→ DIRECTIONS FOR THIS TASK
Whenever the word "next" turns up in a line of the data below, copy that line.

Items listed in a dataset
======

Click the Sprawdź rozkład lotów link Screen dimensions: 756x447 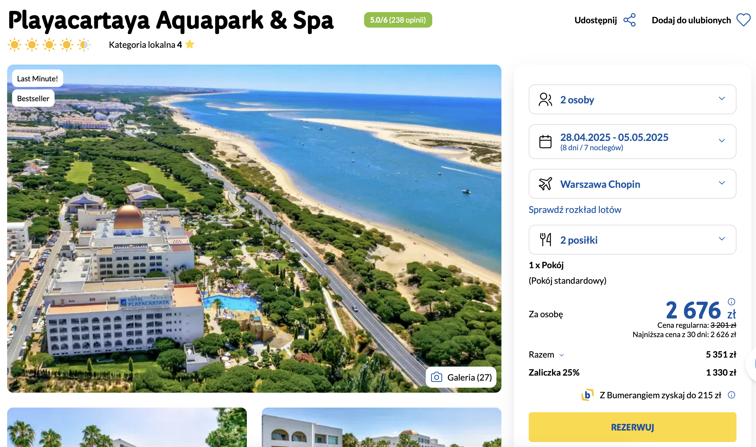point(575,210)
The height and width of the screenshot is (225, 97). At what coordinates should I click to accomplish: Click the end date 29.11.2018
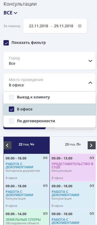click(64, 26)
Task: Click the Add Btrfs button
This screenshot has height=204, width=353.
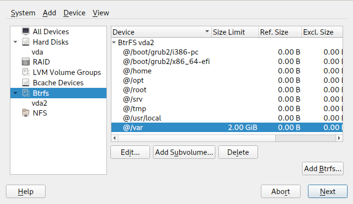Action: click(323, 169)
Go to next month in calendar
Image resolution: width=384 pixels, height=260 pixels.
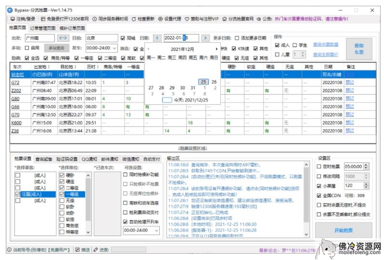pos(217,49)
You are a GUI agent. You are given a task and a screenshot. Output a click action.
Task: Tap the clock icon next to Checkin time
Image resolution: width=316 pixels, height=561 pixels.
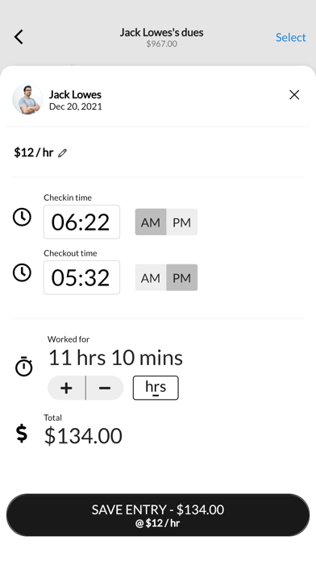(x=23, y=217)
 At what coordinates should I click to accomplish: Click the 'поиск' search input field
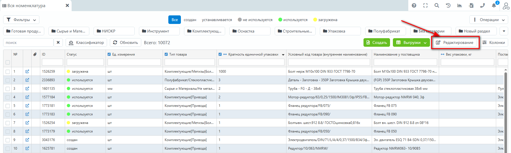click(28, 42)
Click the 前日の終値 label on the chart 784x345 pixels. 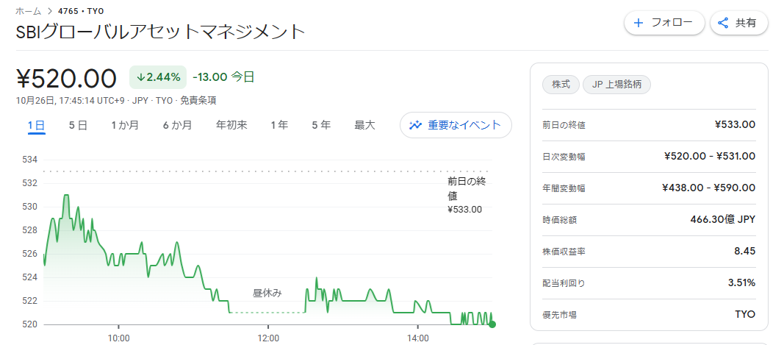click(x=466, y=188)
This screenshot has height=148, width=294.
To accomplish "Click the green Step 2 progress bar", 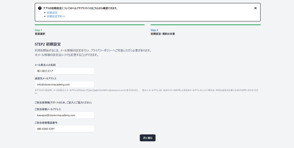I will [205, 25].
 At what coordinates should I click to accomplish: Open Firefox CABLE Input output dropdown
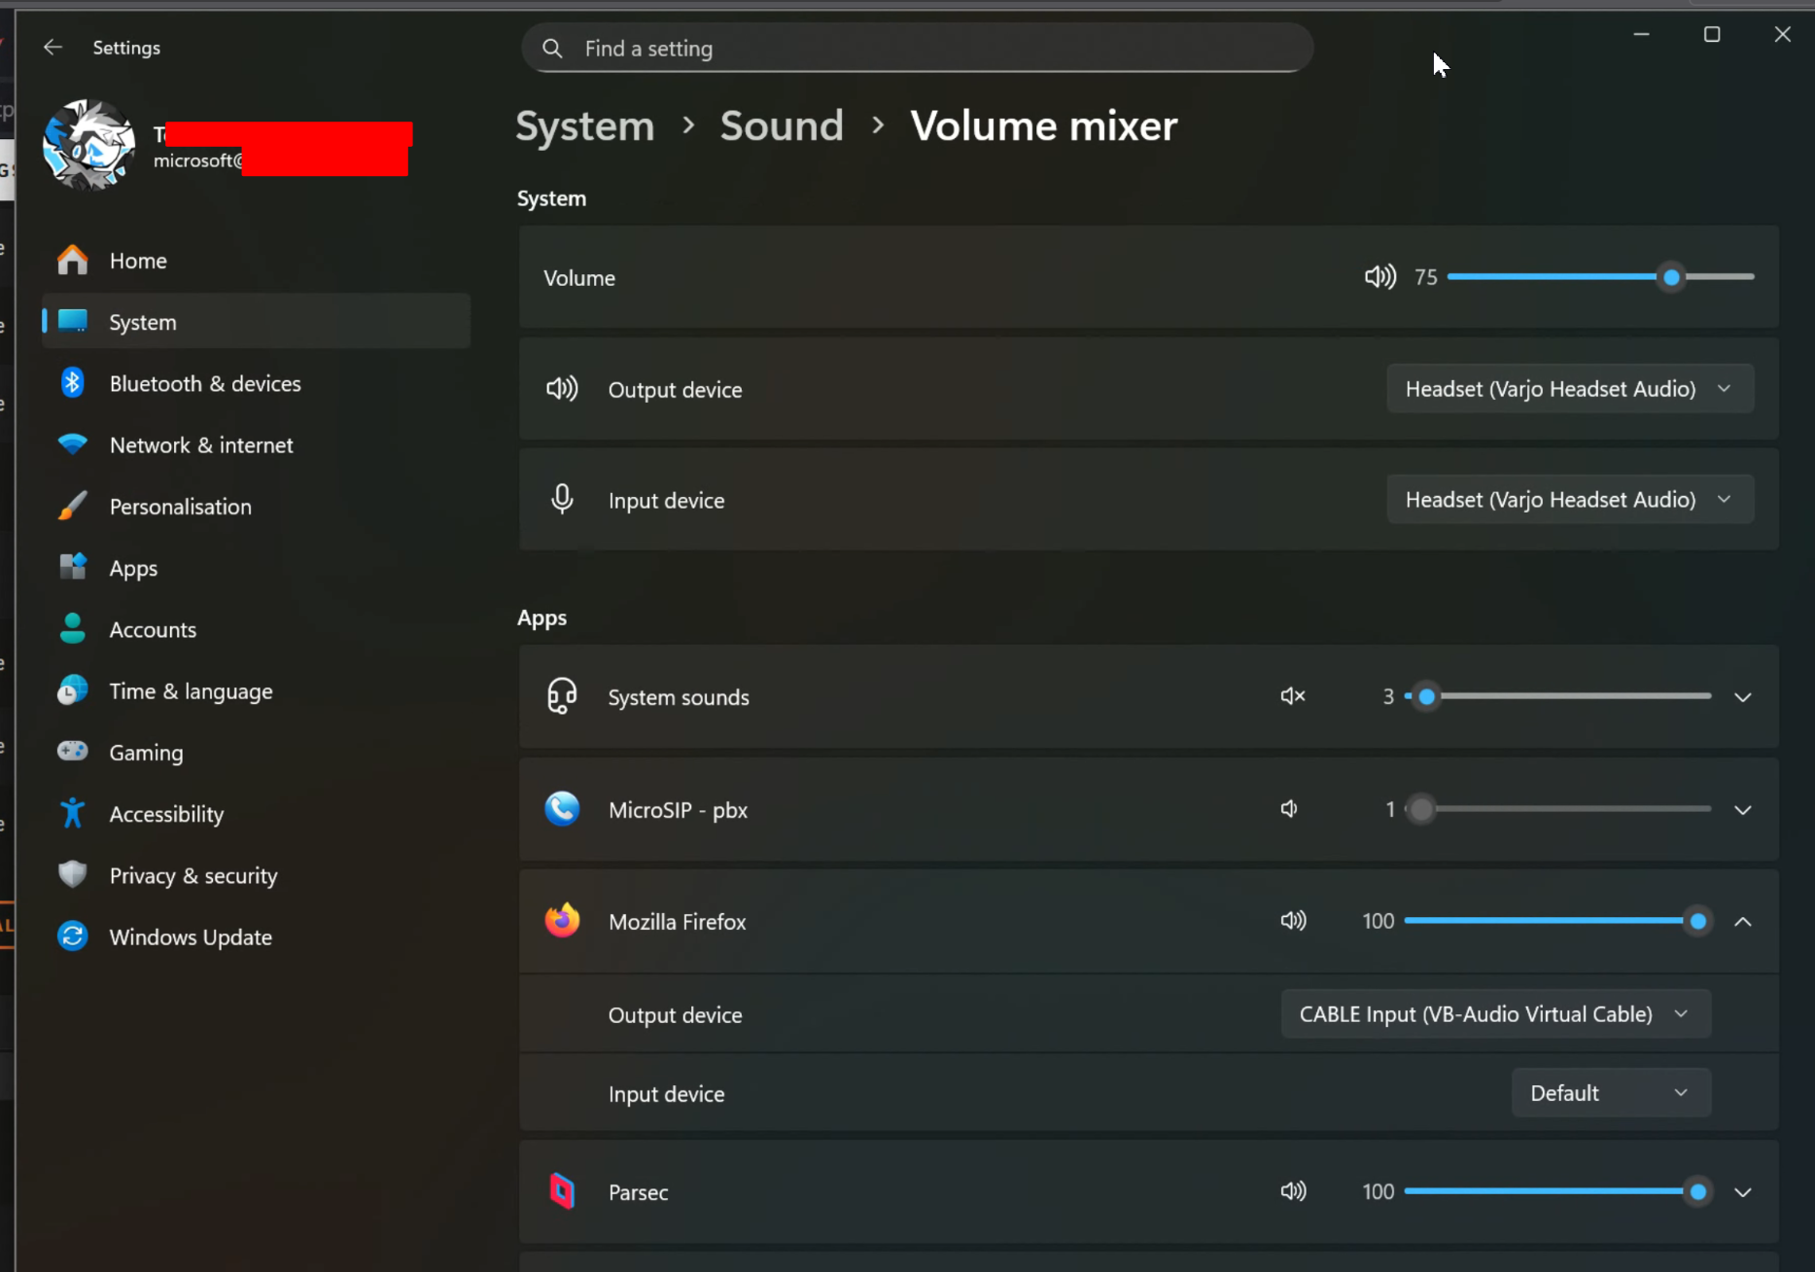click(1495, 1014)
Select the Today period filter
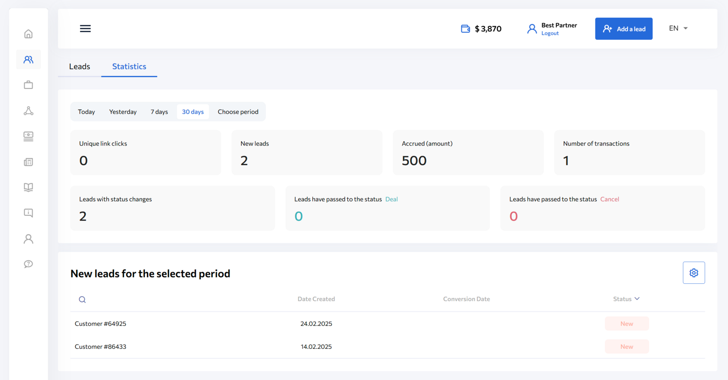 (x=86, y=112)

======

→ OUTPUT FOR THIS EXERCISE
Go to next month in calendar
Task: Tap the clock icon next to Checkin time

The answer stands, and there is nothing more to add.